Eugene Bell Foundation
- Formation: 1995; 31 years ago
- Founder: Stephen Winn Linton
- Type: NGO
- Legal status: Foundation
- Purpose: Humanitarian assistance in North Korea
- Headquarters: Washington, D.C.
- Website: www.eugene-bell.org

= Eugene Bell Foundation =

U.S.-based nonprofit organization

The Eugene Bell Foundation is a U.S.-based foundation that provides medical humanitarian assistance to rural North Korea. Focusing on multidrug-resistant tuberculosis, the foundation currently sponsors 12 treatment centers, drawing patients from the western half of North Korea. The foundation primarily offers material support and medical expertise to North Korean medical staff and facilities in North Korea. The foundation is primarily financed through South Koreans and ethnic Koreans abroad. According to the foundation's home-page, "Eugene Bell USA is a not-for-profit 501(c)(3) organization established in 1995 by Dr. Stephen Winn Linton".

==History==
Stephen Linton founded the Eugene Bell Centennial Foundation in 1995 to provide teaching and research to North Korea. The foundation was named in honor of the 100th anniversary of the arrival of Eugene Bell, his ancestor, to Korea as a missionary.

From 1996 to 1998, the foundation provided grain and other food aid to North Koreans. At the request of the North Korean government, the foundation began to focus on medical aid in 1998, spending the next ten years setting up a monitored supply chain that provided diagnostic and operating room assistance to medical facilities across North Korea.

By 2008, drug-resistant tuberculosis, in particular multidrug-resistant tuberculosis, had emerged as a significant and untreated threat, prompting the North Korean government to invite Eugene Bell to aid patients with the disease. As of 2014, the Eugene Bell Foundation is providing aid to 12 treatment centers in the form of medicine, diagnostic equipment, and treatment consultation.

In 2013, 885 patients received care at Eugene Bell-supported multidrug-resistant tuberculosis treatment centers, a number expected to rise to 1,500 by the end of 2014.

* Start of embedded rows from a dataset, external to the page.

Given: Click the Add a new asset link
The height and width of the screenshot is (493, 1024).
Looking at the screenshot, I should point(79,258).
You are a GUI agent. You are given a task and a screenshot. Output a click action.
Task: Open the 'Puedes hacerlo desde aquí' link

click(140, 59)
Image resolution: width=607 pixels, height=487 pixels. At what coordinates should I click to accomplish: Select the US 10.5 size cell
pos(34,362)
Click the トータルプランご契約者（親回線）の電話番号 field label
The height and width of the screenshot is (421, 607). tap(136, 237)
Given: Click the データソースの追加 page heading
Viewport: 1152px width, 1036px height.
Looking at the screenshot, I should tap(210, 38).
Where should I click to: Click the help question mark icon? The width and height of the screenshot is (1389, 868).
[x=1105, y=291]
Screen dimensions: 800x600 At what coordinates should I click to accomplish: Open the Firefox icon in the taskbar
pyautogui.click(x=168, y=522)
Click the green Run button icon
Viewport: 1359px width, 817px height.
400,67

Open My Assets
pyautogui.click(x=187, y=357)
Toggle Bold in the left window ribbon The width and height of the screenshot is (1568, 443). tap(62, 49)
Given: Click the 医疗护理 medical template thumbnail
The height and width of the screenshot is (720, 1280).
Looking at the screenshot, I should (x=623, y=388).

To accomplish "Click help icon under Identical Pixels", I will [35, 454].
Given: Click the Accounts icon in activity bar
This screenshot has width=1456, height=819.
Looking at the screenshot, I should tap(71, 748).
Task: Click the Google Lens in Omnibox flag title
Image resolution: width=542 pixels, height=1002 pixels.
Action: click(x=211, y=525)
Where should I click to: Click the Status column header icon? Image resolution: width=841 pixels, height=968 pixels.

==Treating patients in North Korea==
The Foundation has developed a unique medical aid model, which combines regular visits by American personnel with daily treatment by North Korean health professionals., Every six months, Eugene Bell senior staff and volunteers visit each of the 12 centers receiving medical aid to gather samples from each patient and monitor progress. North Korean patients are currently receiving treatment through the Eugene Bell Foundation at centers in North P'yongan Province, South P'yongan Province, Pyongyang, North Hwanghae Province, South Hwanghae Province, and Kaesong.

The medical director of the Eugene Bell Foundation, Dr. KJ Seung, published the Foundation's findings about the extent of multidrug-resistant tuberculosis in 2013. The study indicates that incidence of drug resistance is much higher than previously known and recommended a rapid expansion in international aid.

==Relationship with the North Korean government==
The Eugene Bell Foundation works closely with the North Korean Ministry of Health and relies on local North Korean nurses and doctors to provide care at treatment centers.